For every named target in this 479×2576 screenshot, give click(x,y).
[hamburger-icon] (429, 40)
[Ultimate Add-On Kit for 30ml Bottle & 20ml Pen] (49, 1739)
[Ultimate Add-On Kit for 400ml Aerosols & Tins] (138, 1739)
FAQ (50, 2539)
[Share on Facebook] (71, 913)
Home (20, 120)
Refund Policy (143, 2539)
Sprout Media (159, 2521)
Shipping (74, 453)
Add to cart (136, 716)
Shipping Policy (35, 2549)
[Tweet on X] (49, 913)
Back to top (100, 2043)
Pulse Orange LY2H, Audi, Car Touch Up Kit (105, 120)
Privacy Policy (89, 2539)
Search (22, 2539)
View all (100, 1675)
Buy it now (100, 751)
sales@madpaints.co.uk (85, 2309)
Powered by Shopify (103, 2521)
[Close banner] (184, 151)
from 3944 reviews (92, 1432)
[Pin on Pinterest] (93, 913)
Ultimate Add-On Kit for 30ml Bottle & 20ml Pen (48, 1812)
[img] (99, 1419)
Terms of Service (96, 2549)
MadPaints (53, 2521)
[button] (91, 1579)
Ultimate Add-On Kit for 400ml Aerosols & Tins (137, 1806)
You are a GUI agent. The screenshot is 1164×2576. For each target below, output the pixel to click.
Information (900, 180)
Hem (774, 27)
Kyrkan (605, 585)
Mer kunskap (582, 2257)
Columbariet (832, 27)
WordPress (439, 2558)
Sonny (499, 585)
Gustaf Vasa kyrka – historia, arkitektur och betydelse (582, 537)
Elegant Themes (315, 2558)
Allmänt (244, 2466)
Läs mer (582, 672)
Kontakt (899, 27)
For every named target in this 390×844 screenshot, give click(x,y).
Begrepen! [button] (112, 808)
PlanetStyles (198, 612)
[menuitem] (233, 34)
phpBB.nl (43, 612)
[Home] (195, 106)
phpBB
+ + +
Please return exactly the lines that run from the line with "Pulse Orange LY2H, Audi, Car" through the end of the records above, both included, and nothing more.

### [SOLUTION TO THIS EXERCISE]
Pulse Orange LY2H, Audi, Car Touch Up Kit (105, 120)
Privacy Policy (89, 2539)
Search (22, 2539)
View all (100, 1675)
Buy it now (100, 751)
sales@madpaints.co.uk (85, 2309)
Powered by Shopify (103, 2521)
[Close banner] (184, 151)
from 3944 reviews (92, 1432)
[Pin on Pinterest] (93, 913)
Ultimate Add-On Kit for 30ml Bottle & 20ml Pen (48, 1812)
[img] (99, 1419)
Terms of Service (96, 2549)
MadPaints (53, 2521)
[button] (91, 1579)
Ultimate Add-On Kit for 400ml Aerosols & Tins (137, 1806)
You are a GUI agent. The screenshot is 1164×2576. For each target below, output the pixel to click.
Information (900, 180)
Hem (774, 27)
Kyrkan (605, 585)
Mer kunskap (582, 2257)
Columbariet (832, 27)
WordPress (439, 2558)
Sonny (499, 585)
Gustaf Vasa kyrka – historia, arkitektur och betydelse (582, 537)
Elegant Themes (315, 2558)
Allmänt (244, 2466)
Läs mer (582, 672)
Kontakt (899, 27)
For every named target in this 390×844 screenshot, give click(x,y).
Begrepen! [button] (112, 808)
PlanetStyles (198, 612)
[menuitem] (233, 34)
phpBB.nl (43, 612)
[Home] (195, 106)
phpBB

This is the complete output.